Nichts ist stabiler als eine Fahrt
in den Abgrund.
Juli Zeh

Von Haus aus nach Brasilia

Als einer, der gedacht hat, wir seien alleweil bestrebt, es im Leben von Haus aus kommod zu haben, wurde ich neulich eines anderen belehrt. Es hat mit Architektur zu tun und war so: Das Grand Cafe in Zürich ist wie ein gläserner Kasten mit drei Türen. Die lassen sich nur mit einigem Kraftaufwand öffnen. Kein Kellner kann sie – wenn er mit den Tabletts auf die Terrasse hinaus- und dann mit dem Geschirr wieder hineinmuss – locker mit dem Ellbogen aufstoßen. Sitze ich also draußen vor der Tür, fühle ich mich unentwegt bemüßigt, aufzustehen und den beladenen Domestiken die Tür aufzuhalten.

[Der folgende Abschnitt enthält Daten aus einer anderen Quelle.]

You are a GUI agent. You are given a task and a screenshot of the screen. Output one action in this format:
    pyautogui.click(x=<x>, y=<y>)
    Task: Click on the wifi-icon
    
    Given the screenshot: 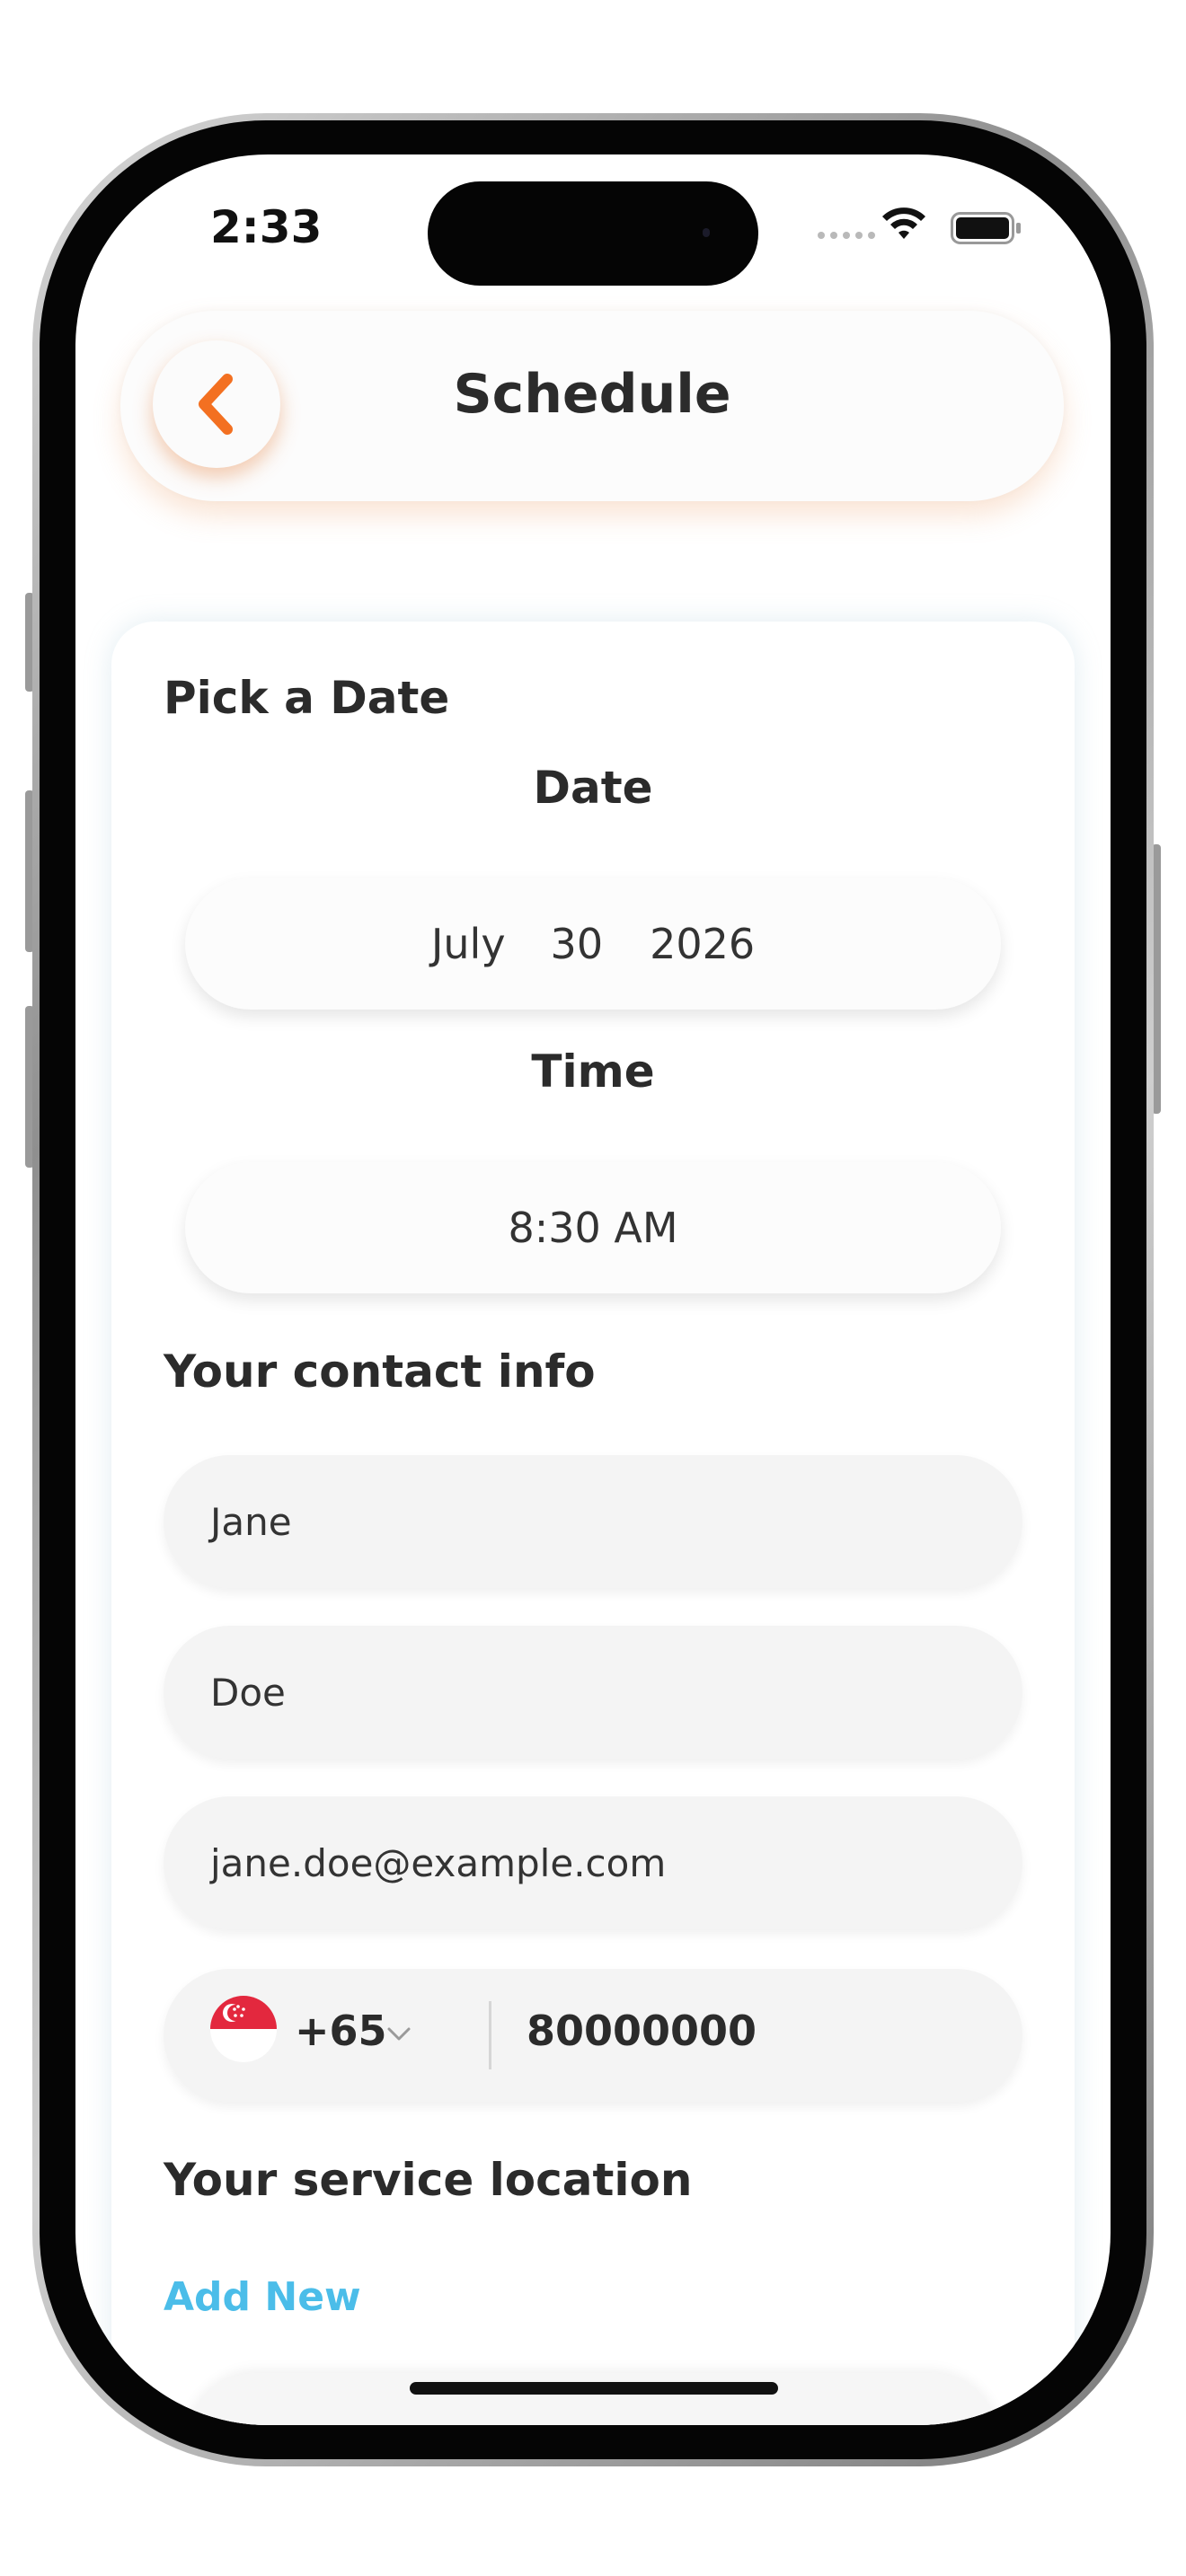 What is the action you would take?
    pyautogui.click(x=904, y=223)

Tja, deshalb könnte diese Glosse etwas zerhackt wirken...
Neulich war es besonders heiß und schwül – und ich sah, oho, dass sich im Grand Cafe so gut wie alle Glaswände öffnen lassen. Na fein, dachte ich, nun müssen sich die Gastro-Jongleure nicht mit den schweren Pforten plagen und gehen einfach durch die nicht mehr vorhandene Wand. Und was machten sie? Schwebten sie mit dem Espresso einfach an der Tür vorbei hinaus und mit dem Leergut wieder hinein? Nein, sie machten es wie immer. Ich sprach eine junge Kellnerin, sie studiert übrigens sowas wie Mediendesign, darauf an. Sie lächelte nur hilflos, nickte, zuckte die Schultern und zog wieder die gewohnten Wege. Und sämtliche Kolleginnen und Kollegen ebenso.
Tja. Was ist da am Werk...?
Kurz argwöhnte ich, dass unsere Kommunikation an meinem Unvermögen leidet, Schwiizerdütsch ohne Untertitel zu verstehen, aber das kann es nicht sein. Tags zuvor hatten wir uns ja über ihr Studium passabel verständigt. Dass sie sowas wie Art-Director werden will, am liebsten in Japan, weil sie Ikebana mag und so. Odrrr?
Tja. Es muss also tiefer liegen...
Ist es genetisch bedingt? Wie bei Schildkröten, die seit dem fünften Tag der Schöpfung stets dieselben Wege zum selben Strand paddeln, um dort ihre Eier zu vergraben? Und die bei ihrer Route bleiben, auch wenn das Ufer längst zubetoniert oder der Strand ein Beach-Volleyballplatz ist? Der fünfte Tag der Schöpfung geht übrigens so: „Und Gott sprach: Es errege sich das Wasser mit webenden und lebendigen Tieren, und Gevögel fliege auf Erden unter der Feste des Himmels.“ (Gen 1,20)
Tja...
Auch jene lapidare Erkenntnis von Freud – „Leiden ist leichter als handeln“ – bringt mich auf der Terrasse des Grand Cafe nicht weiter. Es wäre kein besonderer Aufwand, zwei Schritte neben der Tür ein- und auszugehen. Hier liegt gerade Gegenteil des Erschaffens von Trampelpfaden vor, wie ich es in Niemeyers Brasilia gesehen habe. Kein Mensch plagt sich die langen und vom Stadtplaner vorgesehenen Gehsteige entlang, alle Grünflächen der unwirtlichen Stadt sind von Trampelpfaden durchzogen.
Tja, vielleicht sollten die Kellner vom Grand Cafe, wenn sie Mediendesign studieren, ein Praktikum in Brasilia absolvieren... Odrrr?